Gigabyte G1.Sniper 5 (Z87) Motherboard Review
Andy Ruffell / 11 years ago
With the boards cooling solution, we had high hopes for it in terms of overclocking, and were hoping to at least hit 4.7GHz, but were pleasantly surprised when it surpassed that, and at a reasonable voltage too. We started to tweak the multiplier up from 46 to 47 and on to 48 while keeping the voltage below 1.4V and leaving most of the other voltage settings at their pre-defined auto values and noticed that it didn’t even break a sweat. Once we were happy with 4.8GHz stable, we continued to push it up even further and ended up clocked to 4.9GHz with a voltage of 1.38V with all other settings on auto including ring voltage and SA voltage. This booted into Windows and ran our complete test suite at this speed, which you will see on the next pages.

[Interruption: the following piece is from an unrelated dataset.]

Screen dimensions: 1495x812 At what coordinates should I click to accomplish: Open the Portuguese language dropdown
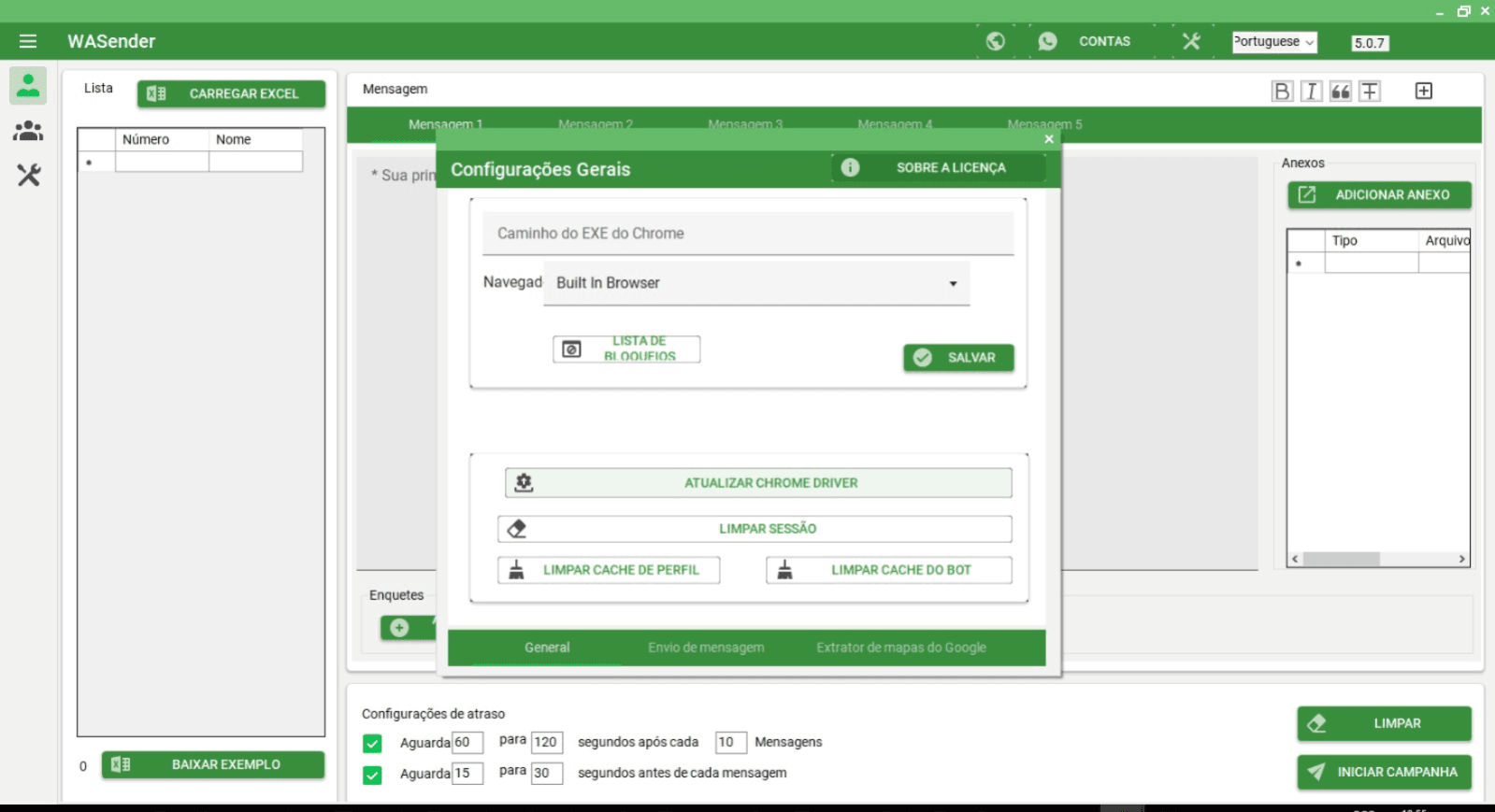tap(1273, 42)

We did manage to get the board to boot at 5GHz with no issue until we tried to run the combined test within 3DMark 11, where it proceeded to freeze showing us that the system was no 100% stable. An increase in voltage helped a bit, but this lead the voltage to be more than 1.4V which we would not be happy to run in a 24/7 stable environment due to the temperatures the cores would hit under load. Instead, we clawed it back down to 4.9GHz at 1.38V under our Corsair H100i with 100% stability.